WORK REQUIRED = Convert the stretch of rows from the line containing "You are a computer-use agent. Screen dimensions: 580x416" through the line containing "click(532, 323)" into a JSON list of strings, one string per line, leaving out blank lines.

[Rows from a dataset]
==========

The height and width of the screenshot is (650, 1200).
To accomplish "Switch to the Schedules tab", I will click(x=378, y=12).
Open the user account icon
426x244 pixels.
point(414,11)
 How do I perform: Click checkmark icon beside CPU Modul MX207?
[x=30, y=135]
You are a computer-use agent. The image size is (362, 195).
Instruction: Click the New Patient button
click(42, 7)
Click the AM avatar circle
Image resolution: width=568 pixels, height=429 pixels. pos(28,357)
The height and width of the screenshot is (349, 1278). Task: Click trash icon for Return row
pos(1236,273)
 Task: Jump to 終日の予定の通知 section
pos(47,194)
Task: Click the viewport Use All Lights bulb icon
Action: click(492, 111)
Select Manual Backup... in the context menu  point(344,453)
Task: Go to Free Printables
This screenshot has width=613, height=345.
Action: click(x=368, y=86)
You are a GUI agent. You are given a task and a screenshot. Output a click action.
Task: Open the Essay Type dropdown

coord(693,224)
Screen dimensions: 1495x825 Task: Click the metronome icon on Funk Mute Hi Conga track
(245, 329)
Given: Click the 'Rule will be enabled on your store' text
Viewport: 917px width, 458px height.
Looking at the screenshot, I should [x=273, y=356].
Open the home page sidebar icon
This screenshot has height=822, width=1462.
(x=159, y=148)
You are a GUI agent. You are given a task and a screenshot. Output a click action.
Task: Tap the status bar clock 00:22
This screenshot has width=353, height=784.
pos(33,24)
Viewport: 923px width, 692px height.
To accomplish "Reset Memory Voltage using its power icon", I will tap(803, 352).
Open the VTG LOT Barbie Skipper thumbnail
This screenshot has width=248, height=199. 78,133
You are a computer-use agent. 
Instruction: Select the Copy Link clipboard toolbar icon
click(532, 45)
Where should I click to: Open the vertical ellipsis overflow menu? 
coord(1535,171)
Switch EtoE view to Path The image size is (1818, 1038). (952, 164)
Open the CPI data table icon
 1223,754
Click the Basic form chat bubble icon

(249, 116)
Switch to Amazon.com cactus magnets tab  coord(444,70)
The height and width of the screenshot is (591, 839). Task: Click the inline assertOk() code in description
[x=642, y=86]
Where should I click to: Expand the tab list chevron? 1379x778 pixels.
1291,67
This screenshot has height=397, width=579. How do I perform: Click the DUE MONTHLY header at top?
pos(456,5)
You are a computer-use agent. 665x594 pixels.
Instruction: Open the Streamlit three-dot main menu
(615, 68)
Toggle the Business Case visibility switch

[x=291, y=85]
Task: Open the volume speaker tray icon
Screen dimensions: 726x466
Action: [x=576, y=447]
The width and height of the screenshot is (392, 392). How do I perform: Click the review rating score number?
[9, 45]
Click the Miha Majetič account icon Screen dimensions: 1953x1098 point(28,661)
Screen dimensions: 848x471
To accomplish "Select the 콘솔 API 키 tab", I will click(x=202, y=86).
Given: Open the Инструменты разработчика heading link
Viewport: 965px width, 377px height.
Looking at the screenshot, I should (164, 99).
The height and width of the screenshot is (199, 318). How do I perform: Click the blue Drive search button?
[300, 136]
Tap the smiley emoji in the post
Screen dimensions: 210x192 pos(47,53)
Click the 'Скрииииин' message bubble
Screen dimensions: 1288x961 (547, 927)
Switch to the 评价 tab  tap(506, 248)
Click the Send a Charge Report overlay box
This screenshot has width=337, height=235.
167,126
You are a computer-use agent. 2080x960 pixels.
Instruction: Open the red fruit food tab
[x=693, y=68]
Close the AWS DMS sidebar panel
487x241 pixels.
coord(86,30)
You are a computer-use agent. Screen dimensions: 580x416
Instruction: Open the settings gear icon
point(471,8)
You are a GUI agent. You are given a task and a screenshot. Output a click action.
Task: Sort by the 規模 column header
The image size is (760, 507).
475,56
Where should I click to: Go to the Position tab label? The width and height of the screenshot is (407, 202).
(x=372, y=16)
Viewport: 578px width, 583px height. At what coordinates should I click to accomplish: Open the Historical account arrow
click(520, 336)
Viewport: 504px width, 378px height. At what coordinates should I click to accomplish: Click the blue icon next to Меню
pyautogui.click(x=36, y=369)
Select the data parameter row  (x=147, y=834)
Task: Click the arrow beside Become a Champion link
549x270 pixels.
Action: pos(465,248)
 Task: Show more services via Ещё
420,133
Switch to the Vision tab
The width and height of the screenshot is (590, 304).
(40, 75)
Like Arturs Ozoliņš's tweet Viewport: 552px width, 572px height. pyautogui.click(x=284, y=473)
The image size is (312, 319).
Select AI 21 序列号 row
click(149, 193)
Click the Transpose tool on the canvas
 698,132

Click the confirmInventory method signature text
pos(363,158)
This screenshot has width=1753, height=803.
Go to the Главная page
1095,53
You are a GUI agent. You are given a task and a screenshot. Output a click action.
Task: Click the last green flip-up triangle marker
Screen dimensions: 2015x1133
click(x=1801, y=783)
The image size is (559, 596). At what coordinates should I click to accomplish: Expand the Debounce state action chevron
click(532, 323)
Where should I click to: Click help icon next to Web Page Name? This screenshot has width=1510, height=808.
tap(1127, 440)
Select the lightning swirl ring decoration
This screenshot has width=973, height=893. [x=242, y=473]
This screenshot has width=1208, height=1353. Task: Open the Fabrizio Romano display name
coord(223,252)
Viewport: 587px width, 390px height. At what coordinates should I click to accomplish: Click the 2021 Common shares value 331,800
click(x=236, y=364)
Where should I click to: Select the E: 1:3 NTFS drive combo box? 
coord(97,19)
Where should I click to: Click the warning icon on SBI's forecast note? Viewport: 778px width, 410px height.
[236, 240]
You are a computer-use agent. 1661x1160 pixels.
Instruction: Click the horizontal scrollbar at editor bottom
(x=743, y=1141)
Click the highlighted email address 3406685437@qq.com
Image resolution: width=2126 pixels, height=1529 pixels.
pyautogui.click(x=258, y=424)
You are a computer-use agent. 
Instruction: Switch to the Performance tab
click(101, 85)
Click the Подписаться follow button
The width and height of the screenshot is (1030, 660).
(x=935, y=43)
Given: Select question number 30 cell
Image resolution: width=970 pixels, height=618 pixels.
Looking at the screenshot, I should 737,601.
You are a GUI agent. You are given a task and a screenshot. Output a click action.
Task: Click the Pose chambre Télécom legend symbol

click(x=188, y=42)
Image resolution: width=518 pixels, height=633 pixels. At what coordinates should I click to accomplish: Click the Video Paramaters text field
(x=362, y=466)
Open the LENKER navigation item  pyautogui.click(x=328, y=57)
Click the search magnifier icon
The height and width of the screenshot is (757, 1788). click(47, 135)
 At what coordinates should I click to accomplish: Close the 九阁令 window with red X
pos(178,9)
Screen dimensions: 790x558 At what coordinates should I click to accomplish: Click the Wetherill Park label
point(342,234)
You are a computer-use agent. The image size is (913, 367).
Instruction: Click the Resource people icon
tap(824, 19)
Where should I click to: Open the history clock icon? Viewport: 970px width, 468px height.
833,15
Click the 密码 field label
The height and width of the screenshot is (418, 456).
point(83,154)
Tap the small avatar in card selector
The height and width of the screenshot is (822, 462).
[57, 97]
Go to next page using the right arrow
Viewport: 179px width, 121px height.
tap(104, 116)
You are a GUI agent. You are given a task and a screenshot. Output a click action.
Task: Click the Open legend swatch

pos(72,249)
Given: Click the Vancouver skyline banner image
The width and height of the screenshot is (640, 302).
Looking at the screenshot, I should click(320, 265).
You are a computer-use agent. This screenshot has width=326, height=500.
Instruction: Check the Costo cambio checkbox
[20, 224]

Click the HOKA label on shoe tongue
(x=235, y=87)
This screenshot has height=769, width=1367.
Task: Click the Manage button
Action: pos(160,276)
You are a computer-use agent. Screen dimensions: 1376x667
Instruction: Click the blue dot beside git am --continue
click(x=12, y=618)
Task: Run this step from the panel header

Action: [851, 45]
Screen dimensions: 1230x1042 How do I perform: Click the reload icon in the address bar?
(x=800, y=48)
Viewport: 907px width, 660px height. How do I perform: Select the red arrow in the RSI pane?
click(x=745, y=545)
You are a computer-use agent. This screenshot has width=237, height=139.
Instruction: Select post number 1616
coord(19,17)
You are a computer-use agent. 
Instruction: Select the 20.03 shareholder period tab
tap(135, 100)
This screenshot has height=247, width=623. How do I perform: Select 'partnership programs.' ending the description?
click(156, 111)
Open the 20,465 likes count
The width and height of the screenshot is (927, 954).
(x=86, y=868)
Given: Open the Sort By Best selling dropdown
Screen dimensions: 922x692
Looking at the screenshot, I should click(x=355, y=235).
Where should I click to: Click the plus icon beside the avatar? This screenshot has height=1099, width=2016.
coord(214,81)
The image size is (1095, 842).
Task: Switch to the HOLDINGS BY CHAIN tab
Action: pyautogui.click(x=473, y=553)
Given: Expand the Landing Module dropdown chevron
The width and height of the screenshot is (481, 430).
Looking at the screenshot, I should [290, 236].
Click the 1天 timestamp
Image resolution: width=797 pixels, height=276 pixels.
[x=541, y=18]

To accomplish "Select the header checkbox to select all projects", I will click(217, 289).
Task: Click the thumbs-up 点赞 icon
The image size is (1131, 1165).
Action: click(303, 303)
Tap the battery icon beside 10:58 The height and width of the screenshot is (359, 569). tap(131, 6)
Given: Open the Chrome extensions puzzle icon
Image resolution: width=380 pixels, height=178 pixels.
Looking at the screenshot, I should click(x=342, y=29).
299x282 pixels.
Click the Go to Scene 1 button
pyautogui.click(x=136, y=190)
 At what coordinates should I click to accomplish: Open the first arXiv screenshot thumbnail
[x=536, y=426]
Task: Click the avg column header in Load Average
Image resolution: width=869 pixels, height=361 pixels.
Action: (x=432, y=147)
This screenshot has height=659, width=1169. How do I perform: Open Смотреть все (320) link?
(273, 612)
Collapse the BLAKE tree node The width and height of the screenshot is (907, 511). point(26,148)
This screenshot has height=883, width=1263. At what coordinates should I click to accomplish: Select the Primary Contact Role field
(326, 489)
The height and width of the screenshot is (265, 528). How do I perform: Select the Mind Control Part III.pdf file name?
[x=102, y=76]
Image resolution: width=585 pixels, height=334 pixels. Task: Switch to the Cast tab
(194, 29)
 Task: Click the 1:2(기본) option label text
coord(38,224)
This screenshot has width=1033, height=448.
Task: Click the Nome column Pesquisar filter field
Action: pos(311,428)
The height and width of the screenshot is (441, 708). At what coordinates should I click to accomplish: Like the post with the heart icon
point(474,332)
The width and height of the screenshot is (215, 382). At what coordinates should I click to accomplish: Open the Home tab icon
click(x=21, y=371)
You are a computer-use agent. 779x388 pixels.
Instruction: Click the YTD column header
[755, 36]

==========

EXERCISE RESULT =
[
  "You are a computer-use agent. Screen dimensions: 580x416",
  "Instruction: Open the settings gear icon",
  "point(471,8)",
  "You are a GUI agent. You are given a task and a screenshot. Output a click action.",
  "Task: Sort by the 規模 column header",
  "The image size is (760, 507).",
  "475,56",
  "Where should I click to: Go to the Position tab label? The width and height of the screenshot is (407, 202).",
  "(x=372, y=16)",
  "Viewport: 578px width, 583px height. At what coordinates should I click to accomplish: Open the Historical account arrow",
  "click(520, 336)",
  "Viewport: 504px width, 378px height. At what coordinates should I click to accomplish: Click the blue icon next to Меню",
  "pyautogui.click(x=36, y=369)",
  "Select the data parameter row  (x=147, y=834)",
  "Task: Click the arrow beside Become a Champion link",
  "549x270 pixels.",
  "Action: pos(465,248)",
  " Task: Show more services via Ещё",
  "420,133",
  "Switch to the Vision tab",
  "The width and height of the screenshot is (590, 304).",
  "(40, 75)",
  "Like Arturs Ozoliņš's tweet Viewport: 552px width, 572px height. pyautogui.click(x=284, y=473)",
  "The image size is (312, 319).",
  "Select AI 21 序列号 row",
  "click(149, 193)",
  "Click the Transpose tool on the canvas",
  " 698,132",
  "Click the confirmInventory method signature text",
  "pos(363,158)",
  "This screenshot has width=1753, height=803.",
  "Go to the Главная page",
  "1095,53",
  "You are a GUI agent. You are given a task and a screenshot. Output a click action.",
  "Task: Click the last green flip-up triangle marker",
  "Screen dimensions: 2015x1133",
  "click(x=1801, y=783)",
  "The image size is (559, 596). At what coordinates should I click to accomplish: Expand the Debounce state action chevron",
  "click(532, 323)"
]